| Directions for this task |
In the listing that follows, how many lines include the word "Redazione"? Only the number is wanted.

| Materials provided |
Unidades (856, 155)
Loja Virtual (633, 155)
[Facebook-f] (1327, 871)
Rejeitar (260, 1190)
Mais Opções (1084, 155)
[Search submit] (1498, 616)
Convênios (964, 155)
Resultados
==
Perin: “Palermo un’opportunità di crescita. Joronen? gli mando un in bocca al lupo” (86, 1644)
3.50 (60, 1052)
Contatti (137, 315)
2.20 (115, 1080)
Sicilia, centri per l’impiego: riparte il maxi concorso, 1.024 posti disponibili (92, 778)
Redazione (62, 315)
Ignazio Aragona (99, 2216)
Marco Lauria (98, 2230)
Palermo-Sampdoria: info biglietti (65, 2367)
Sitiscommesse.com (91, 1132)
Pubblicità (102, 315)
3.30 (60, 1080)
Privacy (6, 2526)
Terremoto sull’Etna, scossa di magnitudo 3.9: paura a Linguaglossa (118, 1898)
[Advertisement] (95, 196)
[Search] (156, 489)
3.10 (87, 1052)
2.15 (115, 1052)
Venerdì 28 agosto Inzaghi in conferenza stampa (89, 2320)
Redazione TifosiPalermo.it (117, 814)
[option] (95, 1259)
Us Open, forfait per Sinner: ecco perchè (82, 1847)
* * *
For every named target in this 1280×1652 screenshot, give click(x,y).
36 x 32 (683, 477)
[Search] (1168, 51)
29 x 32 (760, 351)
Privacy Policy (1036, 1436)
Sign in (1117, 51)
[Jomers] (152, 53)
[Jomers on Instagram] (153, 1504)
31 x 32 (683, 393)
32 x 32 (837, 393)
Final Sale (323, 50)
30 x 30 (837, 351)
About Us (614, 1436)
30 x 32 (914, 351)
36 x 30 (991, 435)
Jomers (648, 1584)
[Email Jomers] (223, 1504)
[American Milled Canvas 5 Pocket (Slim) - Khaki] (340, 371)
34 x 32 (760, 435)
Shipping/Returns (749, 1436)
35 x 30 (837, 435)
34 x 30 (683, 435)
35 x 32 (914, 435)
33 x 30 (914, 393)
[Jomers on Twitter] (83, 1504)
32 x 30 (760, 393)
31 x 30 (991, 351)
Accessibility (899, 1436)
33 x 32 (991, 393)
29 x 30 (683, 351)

| Response for this exercise |
2